Task statement: Rewrite the part of the records that opens with the line containing "Screen dimensions: 1232x952" and closes with the line containing "click(27, 35)", putting "brand mark" in place of "logo icon" and leaving everything else as it is. Give only those lines, without the picture.

Exercise data:
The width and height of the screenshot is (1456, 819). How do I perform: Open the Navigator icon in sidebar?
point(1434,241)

---

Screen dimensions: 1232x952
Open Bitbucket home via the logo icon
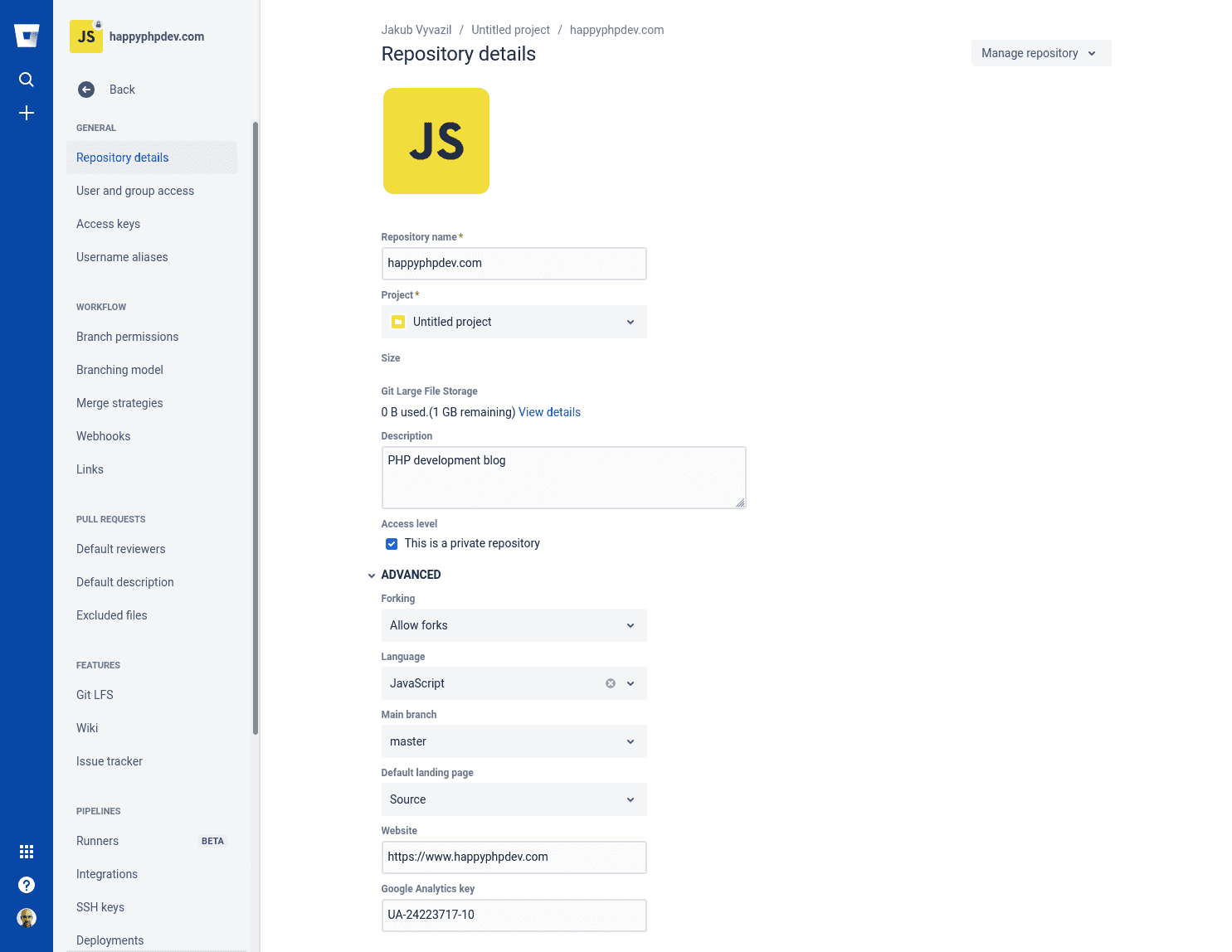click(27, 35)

---

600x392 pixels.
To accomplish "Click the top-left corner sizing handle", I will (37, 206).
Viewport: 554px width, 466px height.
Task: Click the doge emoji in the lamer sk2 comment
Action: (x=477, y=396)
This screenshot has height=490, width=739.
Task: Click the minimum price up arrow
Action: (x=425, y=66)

Result for this task:
Screen dimensions: 1232x952
Open Bitbucket home via the brand mark
click(27, 35)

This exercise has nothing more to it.